I went to Buckingham Palace yesterday to watch the centennial RAF flypast and thought I’d do something I’ve never done – watch the Royal Family making a balcony appearance.
The balcony is a long way off. With binoculars perhaps I could have recognised members of the Royal Family but without bins they were indistinct. The flypast was rather thrilling and emotional. I shed tears when the Spitfires flew over. The crowd was enthusiastic, applauding the Queen, singing the National Anthem and reacting to the ‘planes with the sort of wows usually heard at fireworks.
After 1 1/2 hours standing up I thought I’d have a light lunch at the Lanesborough Hotel. A beer and two Dry Martinis later I was a new man and ready to walk home. Mastaba is breathtaking although this heron doesn’t seem impressed. I like the shimmering reflection.

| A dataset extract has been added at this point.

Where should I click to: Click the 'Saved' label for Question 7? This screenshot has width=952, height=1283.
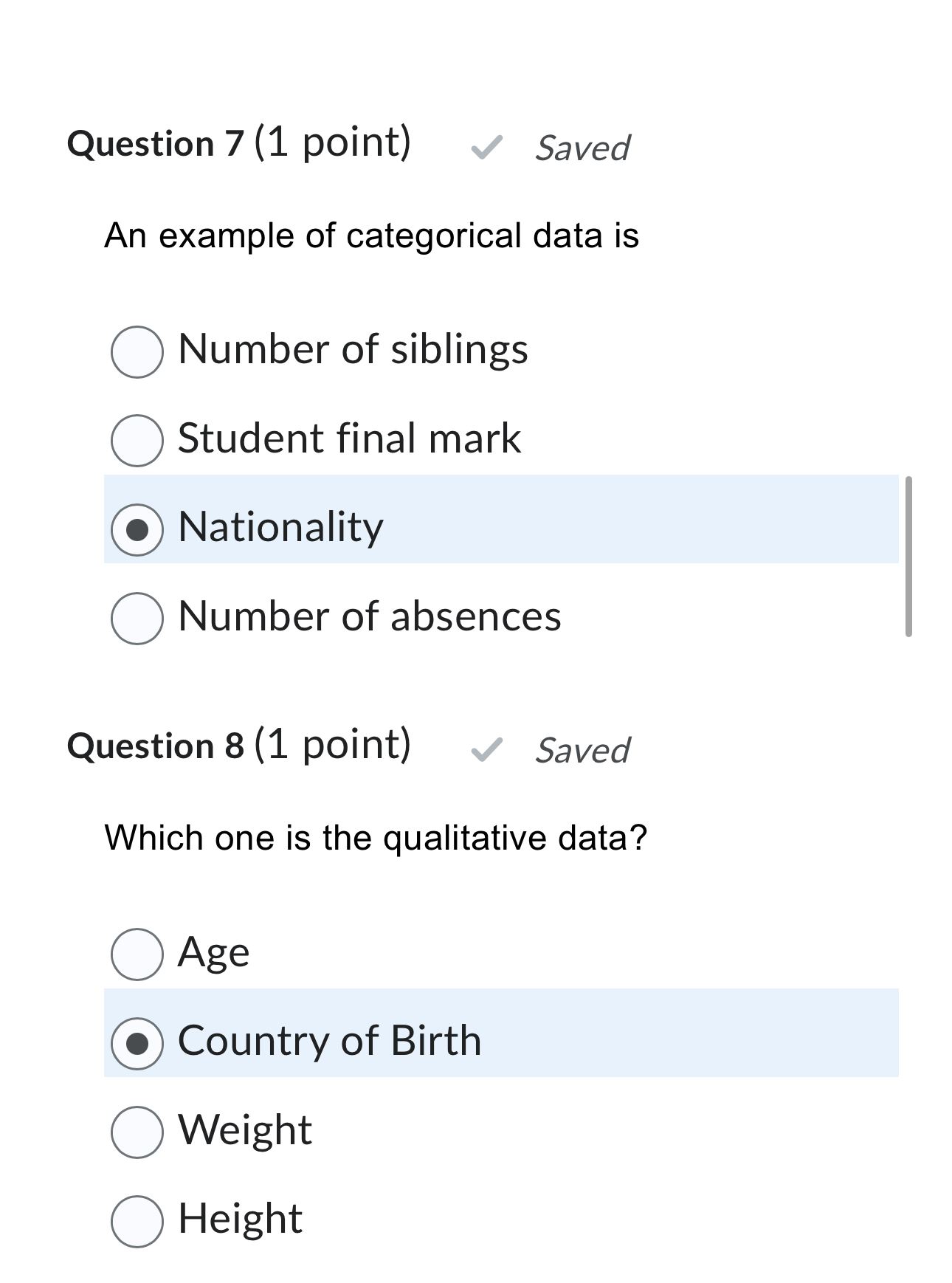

Across the road in Kensington Gardens the Serpentine Gallery pavilion tells another story. It is constructed of what looks like curved concrete roof tiles. Collectively they look like an impenetrable barrier. It is a step beyond Brutalism; it is Concentration Camp.
Lovely stuff. By the way, I hope and at least half believe yr earlier prediction of Mrs M’s resignation inside July will prove to be wrong. I would not at all rule out or mind a radical re-working of the Tory party arising from some version of Peelite ructions. But I wd v much like Mrs May to come out of it all well after all.
As you know, I, too, was in the Mall to watch the flypast. And like you shed a tear ( as usual) when the Battle of Britain flight flew over, which I wiped away surreptitiously.
A trustee of the Benevolent Society of St Patrick was also present. He had never seen the Queen in the flesh and stood close to the Victoria Memorial with his binoculars. He saw something I missed – two royal children peeping out of an upstairs window with their mother, the Duchess of Cambridge, before their balcony appearance for the flypast.